2.《ネタバレ》 当て書きだったこともあってダウニーJrはハンク役に完璧にハマっているのですが、少年の心を持つ不良中年、芯の通ったひねくれ者といういつものダウニーJrなので、特に目新しいものはありません。娯楽作で活躍する彼が、プロデューサーも兼ねて小規模予算のドラマ作品に出演したからには、俳優として何かしらのチャレンジがあるのだろうと期待したのですが、そういうものは見られなかったので少々ガッカリしました。他方、ジョセフ役のロバート・デュバルは御年83才にして体を張っており、こちらの演技には目を見張るものがありました。磯野波平を10倍濃縮したような頑固オヤジぶりと、年齢に勝てず弱っていく老人ぶりを同時に見せるという器用な演技を披露しており、演技の幅の少ないダウニーJrをうまくフォローしています。
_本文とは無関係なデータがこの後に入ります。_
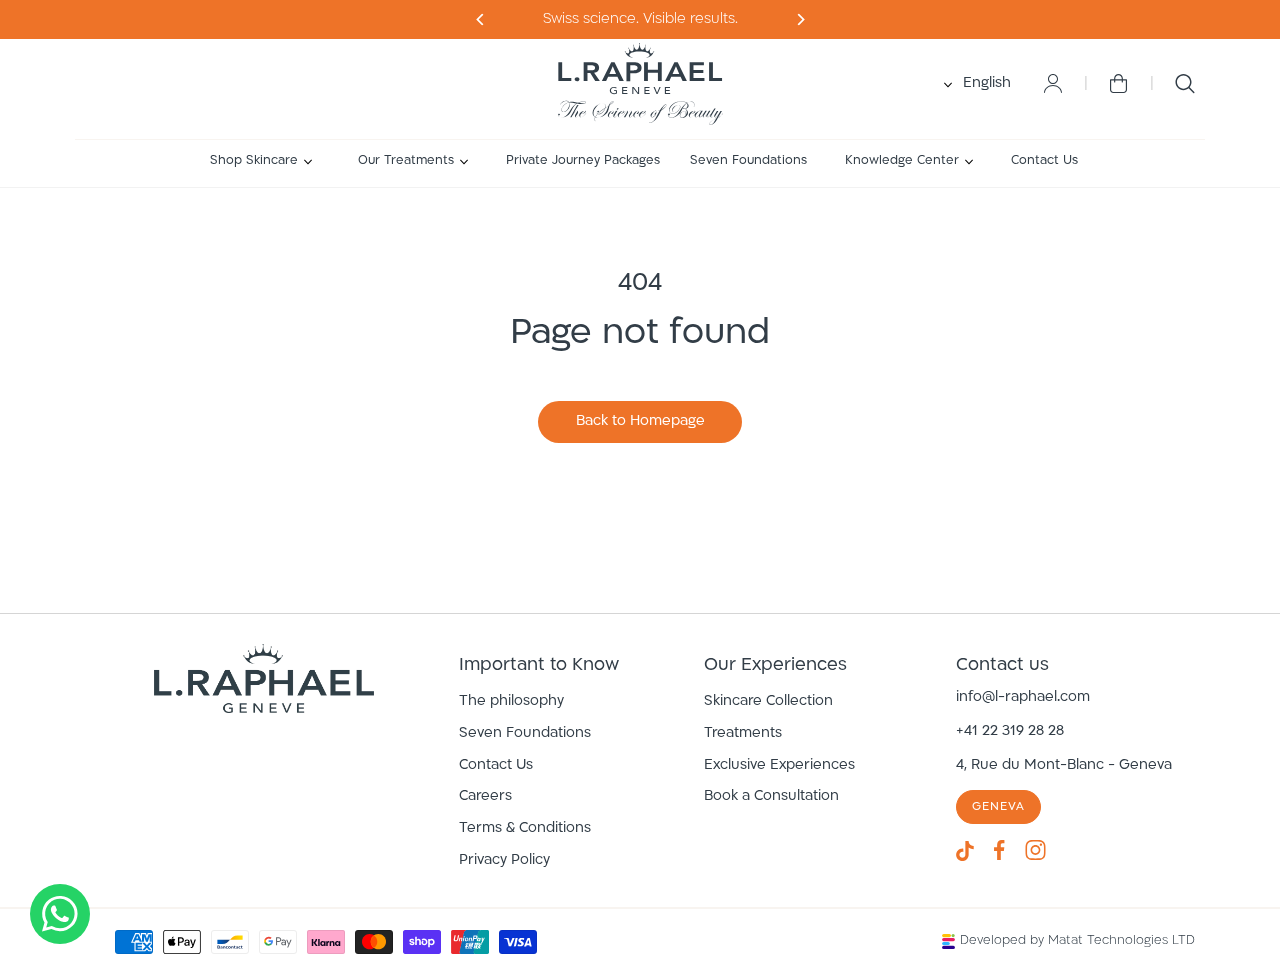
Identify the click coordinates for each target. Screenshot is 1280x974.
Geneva (998, 807)
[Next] (480, 19)
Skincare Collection (768, 701)
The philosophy (511, 701)
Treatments (743, 733)
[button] (261, 161)
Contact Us (496, 765)
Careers (485, 796)
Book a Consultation (771, 796)
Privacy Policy (504, 860)
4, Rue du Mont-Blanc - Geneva (1064, 765)
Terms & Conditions (525, 828)
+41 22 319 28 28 (1010, 731)
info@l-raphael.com (1023, 697)
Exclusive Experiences (779, 765)
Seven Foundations (525, 733)
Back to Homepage (640, 421)
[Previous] (799, 19)
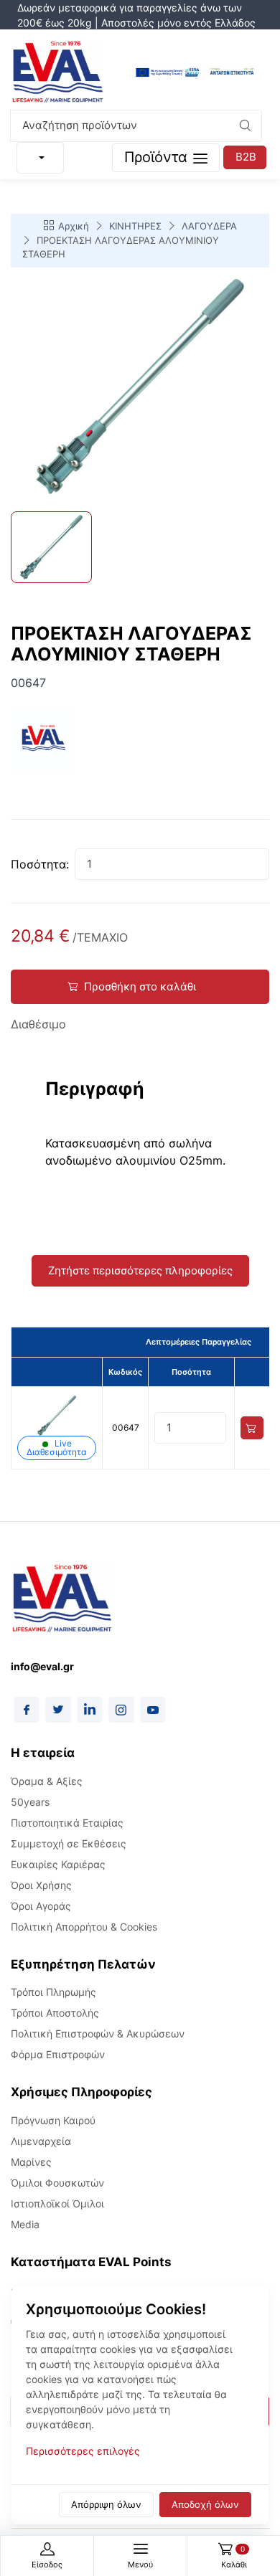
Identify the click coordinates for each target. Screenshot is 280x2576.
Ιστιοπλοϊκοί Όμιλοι (57, 2203)
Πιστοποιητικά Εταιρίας (67, 1823)
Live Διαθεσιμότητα (57, 1447)
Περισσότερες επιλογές (83, 2451)
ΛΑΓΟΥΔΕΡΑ (209, 226)
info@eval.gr (42, 1666)
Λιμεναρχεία (41, 2141)
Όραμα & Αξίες (47, 1781)
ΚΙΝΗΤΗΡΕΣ (135, 226)
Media (25, 2224)
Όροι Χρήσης (41, 1885)
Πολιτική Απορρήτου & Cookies (84, 1927)
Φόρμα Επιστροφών (58, 2054)
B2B (245, 157)
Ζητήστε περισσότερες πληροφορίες (140, 1270)
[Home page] (57, 72)
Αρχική (73, 226)
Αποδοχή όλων (205, 2504)
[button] (245, 125)
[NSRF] (195, 72)
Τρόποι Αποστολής (55, 2013)
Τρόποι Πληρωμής (53, 1992)
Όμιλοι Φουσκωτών (57, 2183)
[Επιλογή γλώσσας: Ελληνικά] (40, 158)
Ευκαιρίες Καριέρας (58, 1864)
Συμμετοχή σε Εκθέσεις (68, 1843)
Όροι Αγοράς (41, 1906)
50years (30, 1802)
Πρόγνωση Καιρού (53, 2120)
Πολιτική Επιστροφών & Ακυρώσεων (98, 2033)
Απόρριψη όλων (106, 2504)
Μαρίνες (31, 2162)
父と子の対立と和解が作品の主たるテーマであり、ソリの合わない父親を田舎に残している私としては、他人事とは思えないお話だったのですが、これがビックリするほど心に刺さりませんでした。この手のシナリオのテンプレートに当てはめて作ったようなお話で、あまりに無個性なのです。長めの上映時間も有効には活用されておらず、似たり寄ったりの話を何度も繰り返すのみなので、途中で飽きてしまいました。とどめはエンドロールに流れる音楽で、ご丁寧に本作のテーマをすべて歌詞にして歌ってくれます。「大丈夫、もうわかったから」と言いたくなりました。
法廷劇としても中途半端。いかにも出来るげに登場したビリー・ボブが主人公達を苦しめる強敵となるのかと思いきや、こいつがほとんど活躍しません。ハンクを阻む最大の敵は、容疑者であるジョセフその人。ハンクは、ジョセフがしらばっくれることで故殺の疑いからは逃れられるような導線を作るのですが、肝心のジョセフがこの作戦に乗ってこないのです。これにはさすがにイライラさせられました。ハンクは勝つために何でもやる弁護士であることは当初から分かっていたのだから、そのやり方に従えないのであれば、そもそもハンクを雇わず、心根の優しい田舎弁護士にでも頼んでいれば良かったのです。一度はハンクに弁護を任せながら、その作戦にうだうだと文句をつけてくるジョセフがめんどくさくて仕方ありませんでした。そして、容疑者自身に勝とうという目的意識のない裁判では、さすがに手に汗握れません。